注:HAQM Connect Chat は現在、Service Cloud Voice Partner Telephony from HAQM Connect(別名 Service Cloud Voice Bring Your Own HAQM(BYOA))でのみ利用可能です。なお、日本では Service Cloud Voice Partner Telephony from HAQM Connect の形態でのみ Service Cloud Voice を利用可能となっています。
以下の図は、SCC-AC における HAQM Connect メッセージングチャネルのハイレベルなアーキテクチャ、データフロー、および API シーケンスを説明しています。
- お客様が Web サイトやモバイルアプリでホストされているチャットクライアント、または SMS からチャットメッセージを開始します。
- HAQM Connect のコンタクトフローが起動し、初期のガイダンスを行い、その後 HAQM Lex を使用したセルフサービスを提供します。
- チャットをエージェントに転送する前に、コンタクトフロー内で AWS Lambda 関数が呼び出されます。
- この AWS Lambda 関数は、Salesforce バックエンドにメッセージングセッションを生成するために Salesforce Interaction Service API を呼び出します。
- エージェントを特定した後、SCC-AC コネクターが受信したエージェントにチャットリクエストがルーティングされます。
- SCC-AC コネクターは、Salesforce で生成された作業項目 ID (Work item ID) を使用して Salesforce バックエンドからメッセージングセッションの情報を取得します。
- SCC-AC コネクターは、メッセージングセッションに基づいて、Salesforce バックエンドでエージェントが対応すべきタスクを作成します。
- Salesforce バックエンドは、顧客メッセージと 関連情報を含む Salesforce の画面ポップアップとともに、エージェントが対応すべきタスクをエージェントインターフェース(Salesforce Omni-Channel)にルーティングします。
エージェントがメッセージを入力して送信をクリックすると、SCC-AC コネクターは Salesforce API を通じてメッセージを受信します。 - SCC-AC コネクターは、HAQM Connect Streams API を使用して HAQM Connect にメッセージを送信します。

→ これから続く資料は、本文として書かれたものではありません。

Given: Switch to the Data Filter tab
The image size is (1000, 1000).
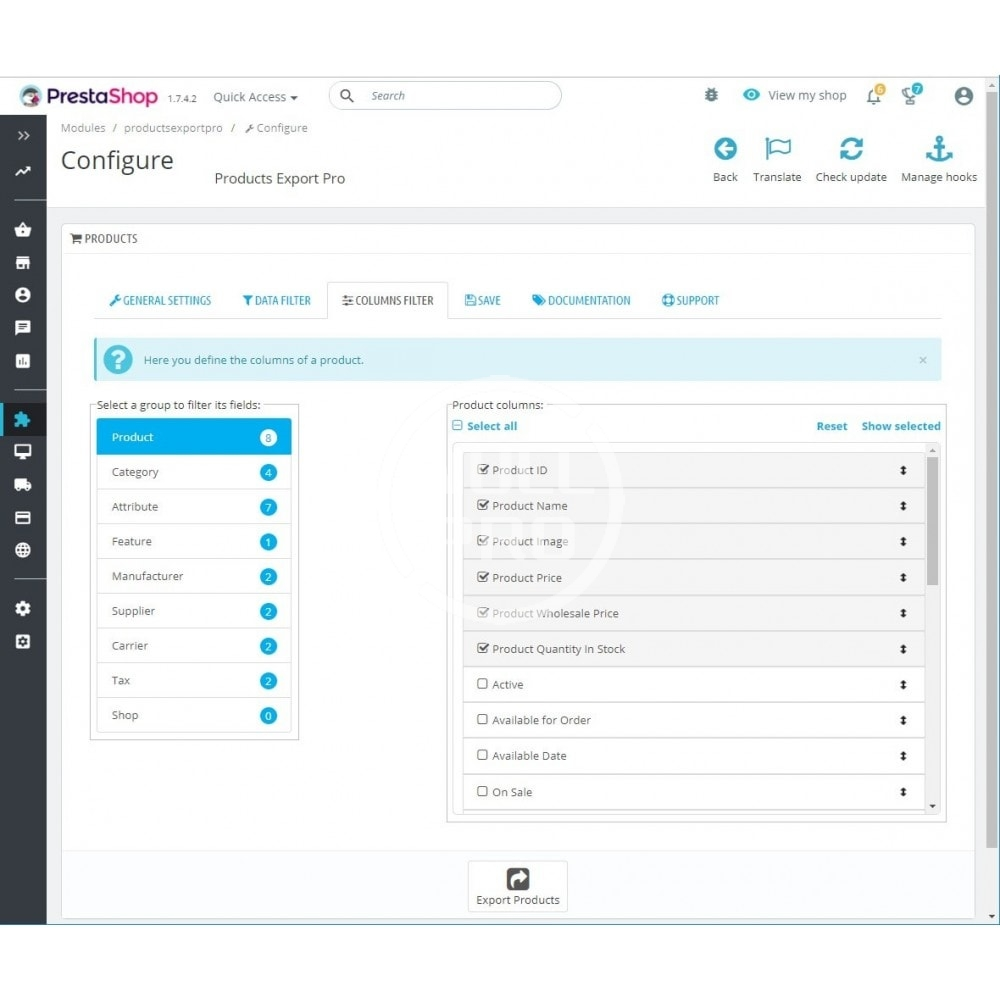Looking at the screenshot, I should 276,300.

- HAQM Connect は、チャットクライアントにメッセージを送信します。
音声チャネルの拡張
SCC-AC は、音声チャネルを電話から in-app(アプリ内通話、ウェブ通話、ビデオ通話)に拡張し、エンドカスタマーが Web サイトやモバイルアプリケーションを離れることなく問い合わせを開始することを可能にします。企業は、Salesforce に保存されている顧客情報や、アプリ内での過去の行動履歴などの関連情報を HAQM Connect に送ることで、よりパーソナライズされた顧客体験の提供が可能になります。
統合コンタクトルーティング
SCC-AC は、HAQM Connect と Salesforce の両チャネルに対応した統合ルーティングエンジンを提供します。このようなアーキテクチャにより、ルーティング管理の簡素化、セルフサービスの統合、およびレポート機能の向上が実現できます。例えば、Salesforce で作成されたケースを HAQM Connect のルーティングエンジンを使って適切なエージェントに振り分けることができます。

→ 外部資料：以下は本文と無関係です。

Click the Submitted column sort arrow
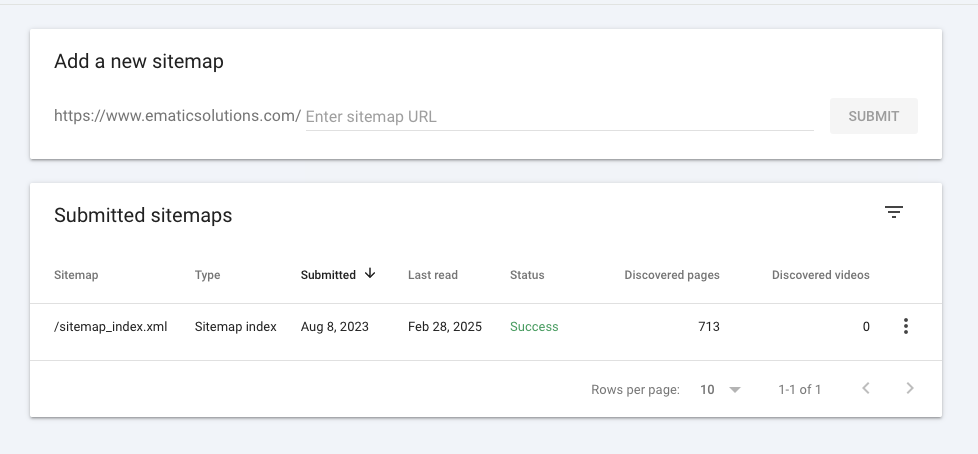Viewport: 978px width, 454px height. (370, 274)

以下の図は、SCC-AC におけるコンタクトの統合ルーティングのハイレベルなアーキテクチャ、データフロー、および API シーケンスを説明しています。
- Salesforce で「メール to ケース」機能等を使用してケースが作成されます。
- このケースが Salesforce フロー(SCC-AC パッケージ内で提供)をトリガーします。

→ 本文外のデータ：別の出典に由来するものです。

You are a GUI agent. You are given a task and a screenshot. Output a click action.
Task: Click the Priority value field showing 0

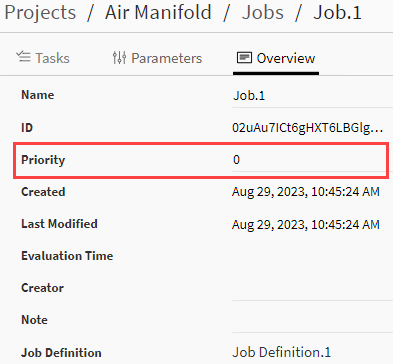pos(309,160)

- Salesforce フローは、ケース ID(その他のケース詳細)を入力属性として HAQM Connect Tasks を作成するために、HAQM Connect のコンタクトフローをトリガーします。
- HAQM Connect コンタクトフローは、ケース情報に基づき、HAQM Connect で設定されたルーティングルールに従って HAQM Connect のタスク を作成し、ルーティングします。
- SCC-AC コネクターはルーティング要求を受信し、Salesforce バックエンドでエージェントが対応すべきタスクを作成します。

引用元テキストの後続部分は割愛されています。